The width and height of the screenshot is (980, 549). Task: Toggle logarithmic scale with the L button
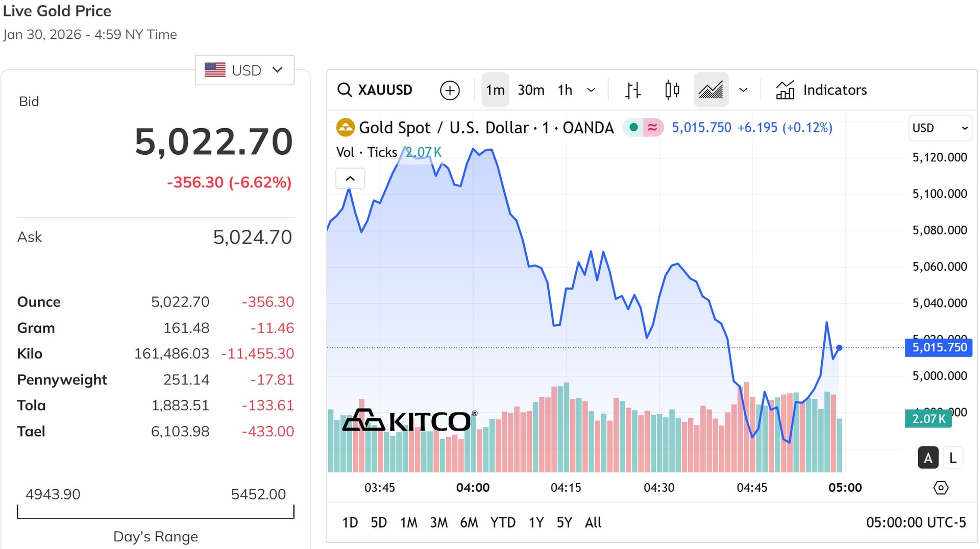pos(952,458)

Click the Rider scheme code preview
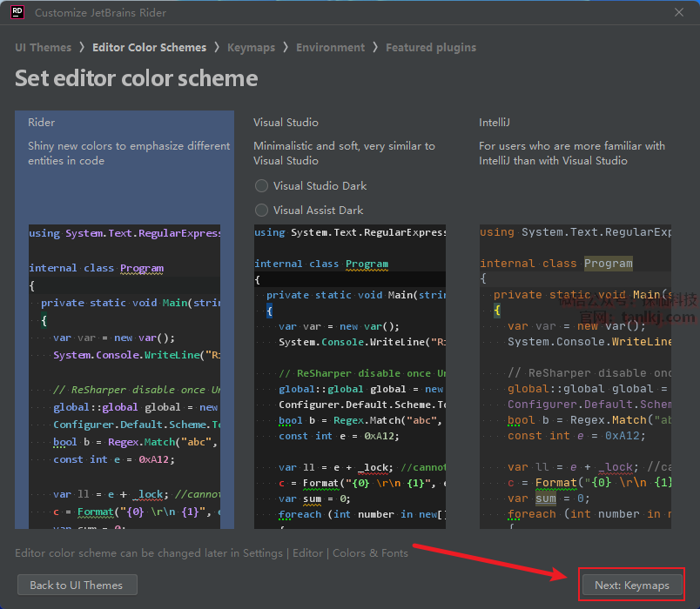coord(125,376)
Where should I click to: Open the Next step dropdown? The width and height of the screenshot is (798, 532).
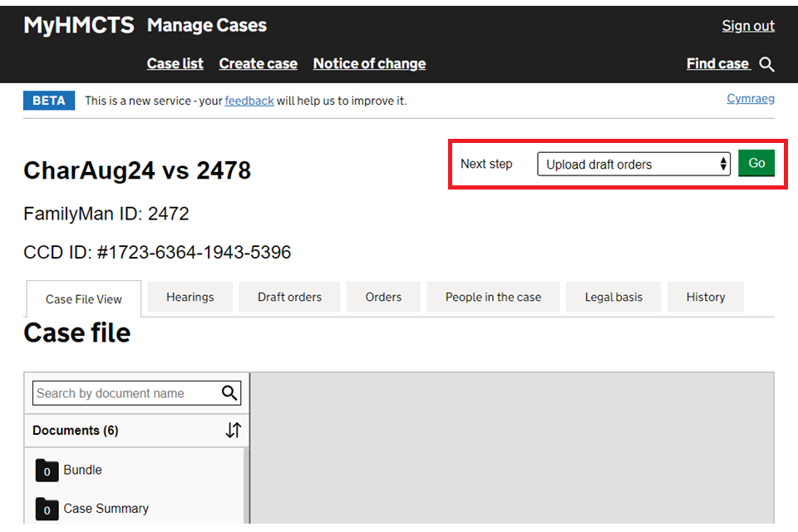click(x=633, y=164)
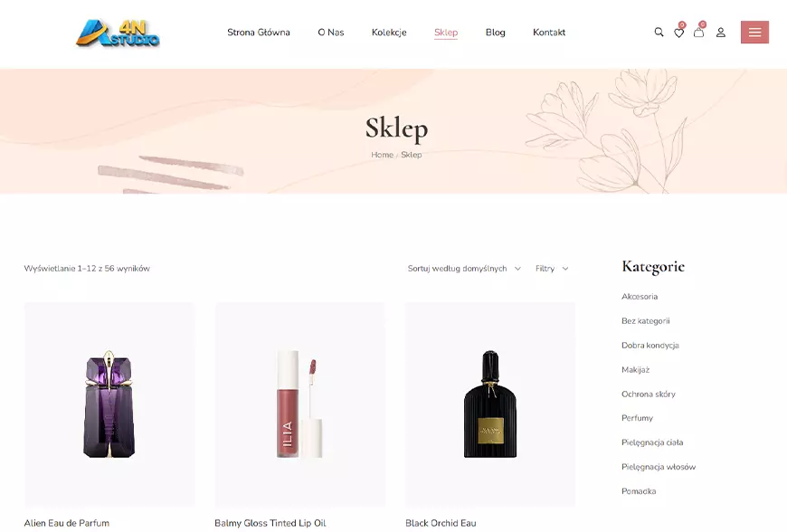This screenshot has width=787, height=532.
Task: Open the Kontakt menu item
Action: tap(549, 33)
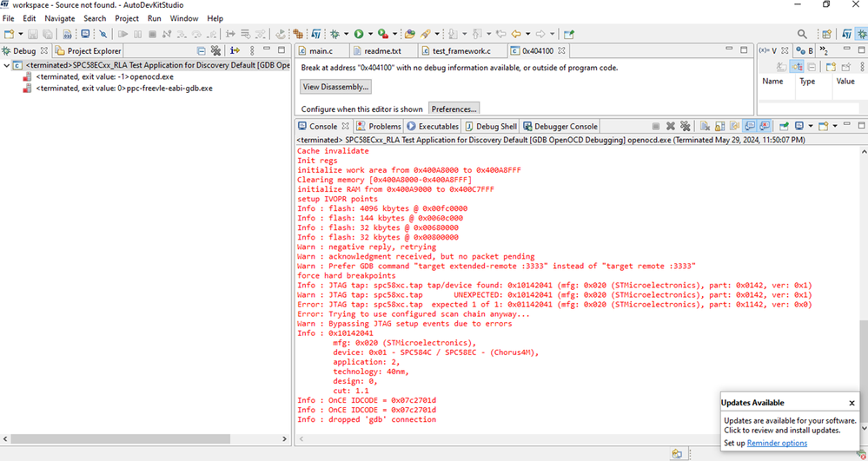Click the Open Perspective icon
This screenshot has width=868, height=461.
[826, 34]
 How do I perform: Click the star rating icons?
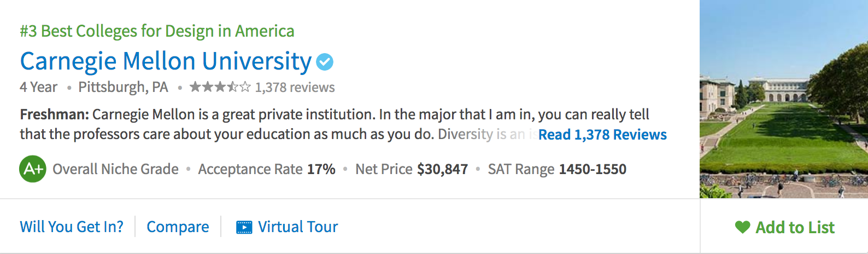(x=220, y=87)
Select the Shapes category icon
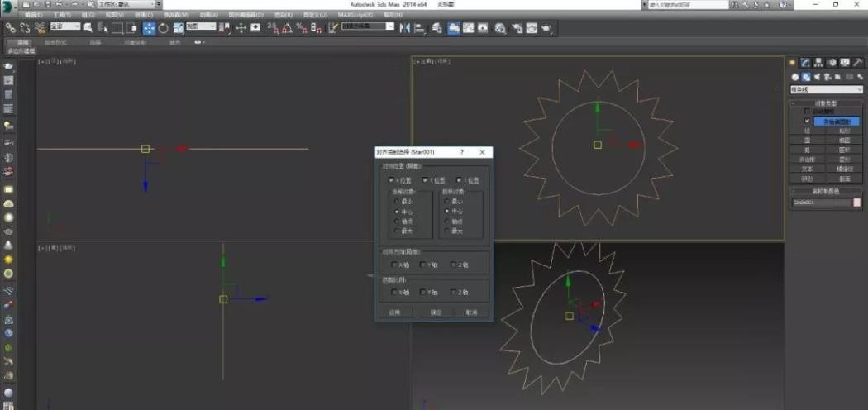Image resolution: width=868 pixels, height=410 pixels. coord(806,77)
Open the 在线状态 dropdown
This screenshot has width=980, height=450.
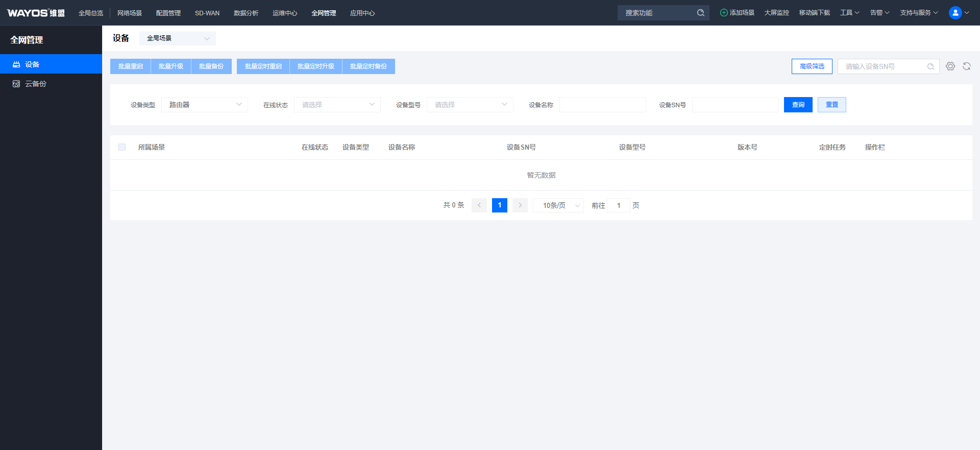pyautogui.click(x=337, y=105)
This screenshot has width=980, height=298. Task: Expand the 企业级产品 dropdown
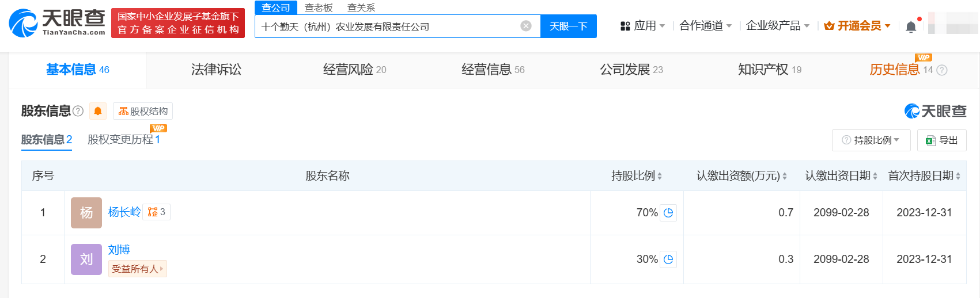(777, 26)
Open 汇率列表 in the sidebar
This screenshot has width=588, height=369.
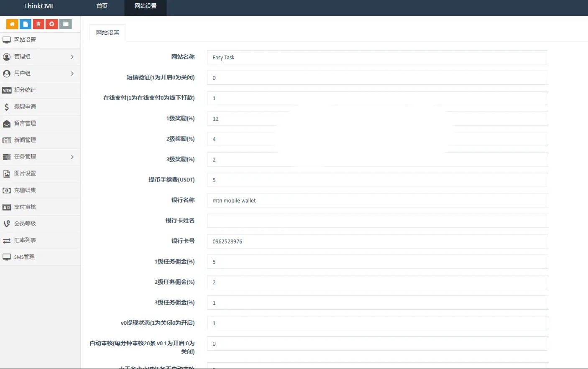pyautogui.click(x=40, y=241)
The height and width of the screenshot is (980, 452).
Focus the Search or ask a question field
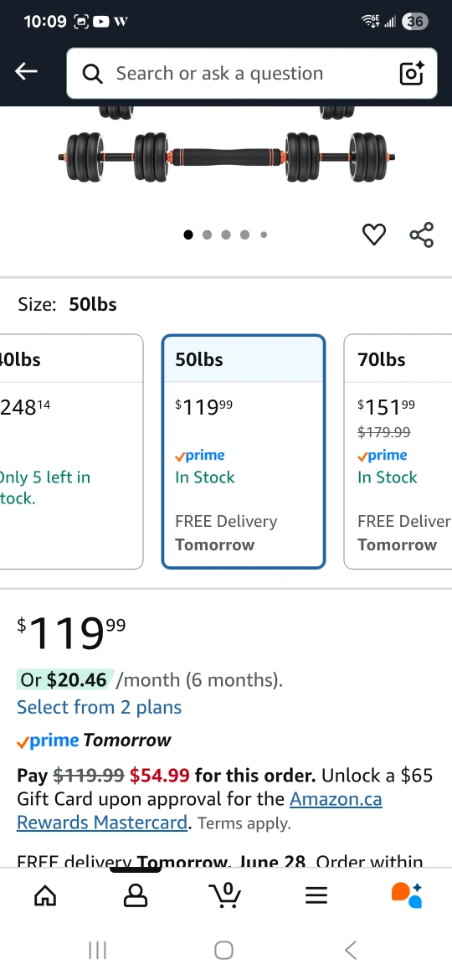[252, 73]
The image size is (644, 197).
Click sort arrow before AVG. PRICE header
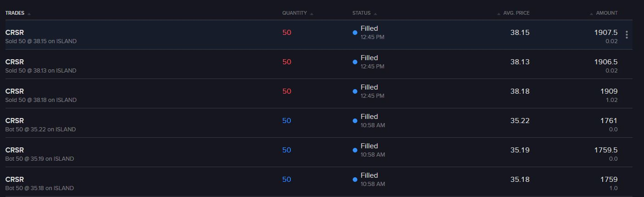click(499, 14)
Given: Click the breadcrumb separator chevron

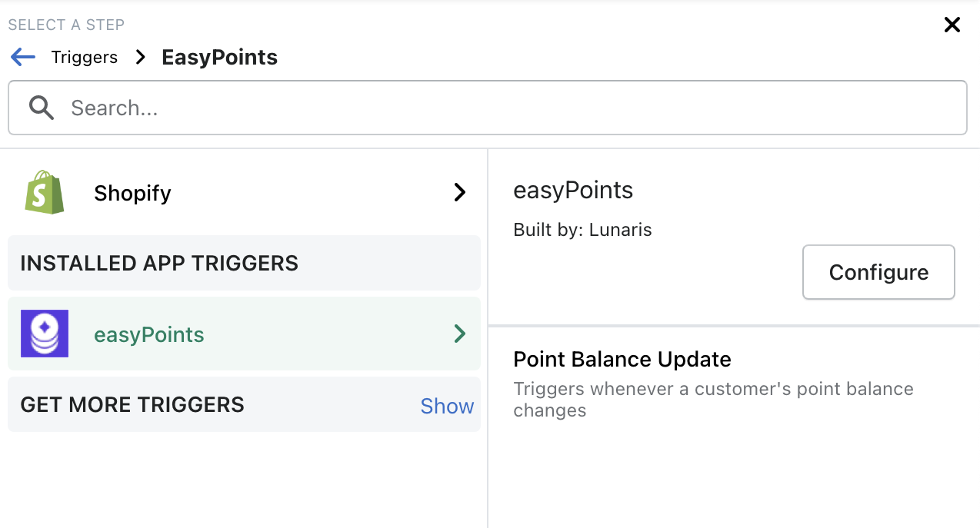Looking at the screenshot, I should click(140, 57).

━━━━━━

Prompt
Should a picture appear among the entries, skip it and copy the rest exactly.

Exercise response
The width and height of the screenshot is (980, 549). Task: Toggle logarithmic scale with the L button
pos(952,458)

Click the Rider scheme code preview
coord(125,376)
Where should I click to: Open the Next step dropdown? The width and height of the screenshot is (798, 532).
click(x=633, y=164)
This screenshot has width=787, height=532.
Task: Open the Kontakt menu item
Action: tap(549, 33)
Click the Open Perspective icon
This screenshot has width=868, height=461.
[826, 34]
 How do I perform: Click the star rating icons?
(x=220, y=87)
Select the Shapes category icon
Image resolution: width=868 pixels, height=410 pixels. coord(806,77)
Open the 在线状态 dropdown
This screenshot has width=980, height=450.
pyautogui.click(x=337, y=105)
This screenshot has width=980, height=298. Task: Expand the 企业级产品 dropdown
(777, 26)
Open 汇率列表 in the sidebar
This screenshot has width=588, height=369.
pyautogui.click(x=40, y=241)
The height and width of the screenshot is (980, 452).
Focus the Search or ask a question field
[252, 73]
The image size is (644, 197).
Click sort arrow before AVG. PRICE header
click(499, 14)
Given: Click the breadcrumb separator chevron

Looking at the screenshot, I should click(140, 57).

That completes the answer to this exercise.